Either way. ++10000 all these responses.

this pr is asking (i think?) for gpu acceleration to be used in node core, not for node to expose a gpu interface. i would agree with the general sentiment that things like canvas and cuda are best left to userland.

Honestly why not both?

devsnek commented 6 years ago

if node makes an opencl core module (probably modeling webcl) i'm sure people would use it, i just worry about how we could make a "nodesque" interface around something that is traditionally very low level without making it too general to be useful.

kgryte commented 6 years ago

I fail to see why GPU bindings should be part of core. Core provides what is already needed to create bindings: native add-ons. If people want GPU bindings, those individuals can write and maintain those bindings themselves.

For core to support this, it would require a substantial investment for less than predominant use cases, particularly in terms of providing support for multiple GPU languages (e.g., CUDA, OpenCL, etc) and testing across multiple device types which will have varying quirks, levels of support, etc.
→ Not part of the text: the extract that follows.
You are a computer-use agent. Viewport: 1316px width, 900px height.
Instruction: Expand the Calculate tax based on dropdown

Couple this with the expected churn introduced by Vulkan and independent work at the web standards level wrt WebGL 1, WebGL 2, and compute shaders and you have a veritable maintenance mess.
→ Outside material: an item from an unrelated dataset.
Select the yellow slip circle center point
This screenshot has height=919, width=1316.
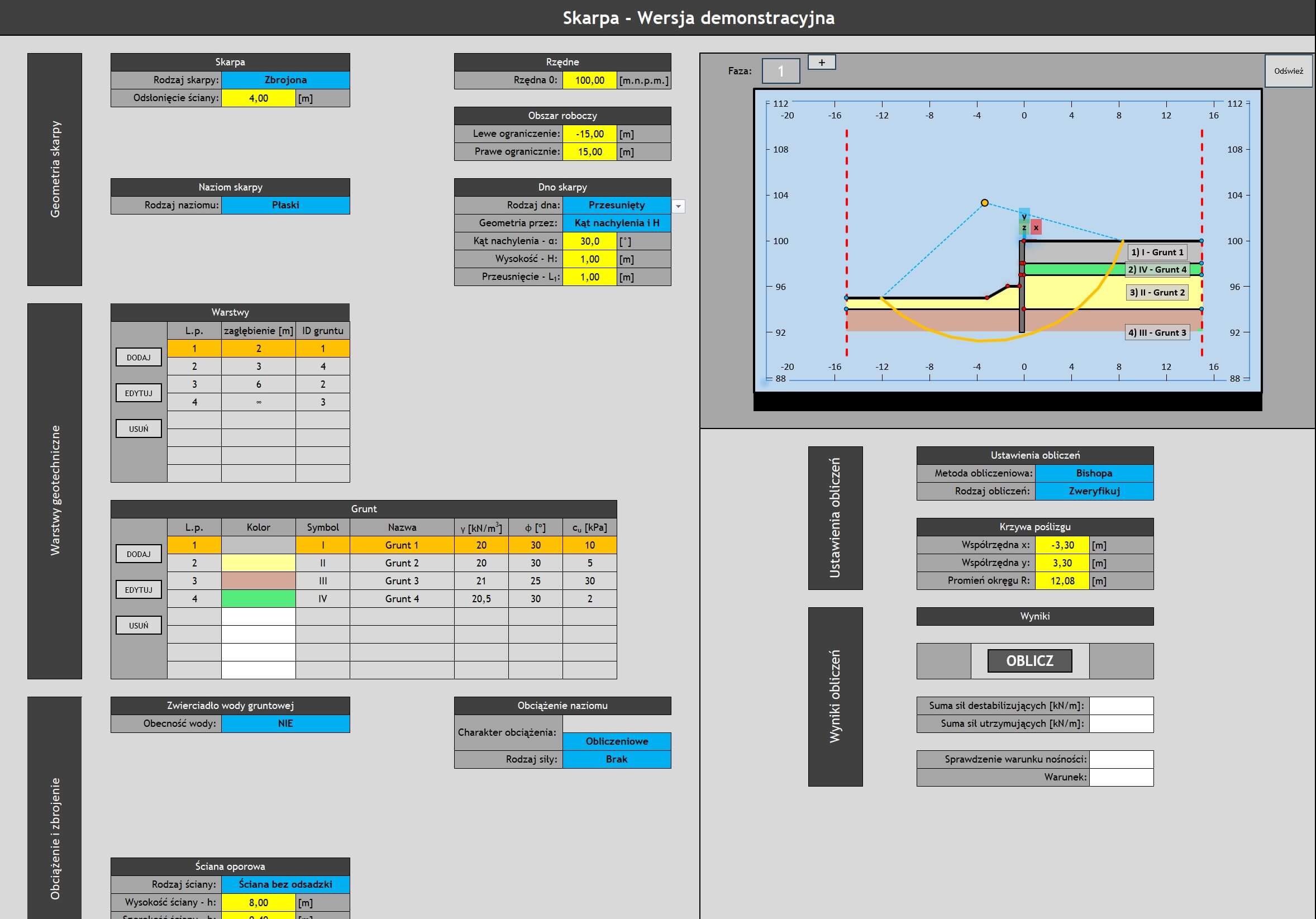click(x=984, y=203)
In the end, for this to be even remotely viable IMO, you would have to settle on particular language support (i.e., CUDA) and particular device support (Nvidia X, Y, and Z). Doing so will of course limit general applicability and will be specialized enough to question why it is part of core in the first place.

gireeshpunathil commented 6 years ago

One of the perceived consumability issues for user land native addons is the lack of / incompatibility with C++ build tools in the field production box - a compiled and bundled object code is more reliable than one that is built-on-the-fly. Example: an NVIDIA dev. library may not be present in the client system or may depend on other third-party libs. So I guess the stregth of the use case may be used as the main criteria for deciding userland vs. core, as opposed to the usual suspect arguments.

jasnell commented 6 years ago

I would love to see experimentation on this move forward. The question of whether it should be in core or not can be determined later. For example, I started the work on the http2 impl long before it was decided whether it would be a core API and initially wrote it in a way that would allow it to be separated out if necessary. A similar approach could be taken here.

I can definitely think of a few amazing cases for offloading to GPU... Better crypto and rendering off the main thread are excellent examples. But before we get ahead of ourselves, let's get some experimentation going to see what's reasonably possible.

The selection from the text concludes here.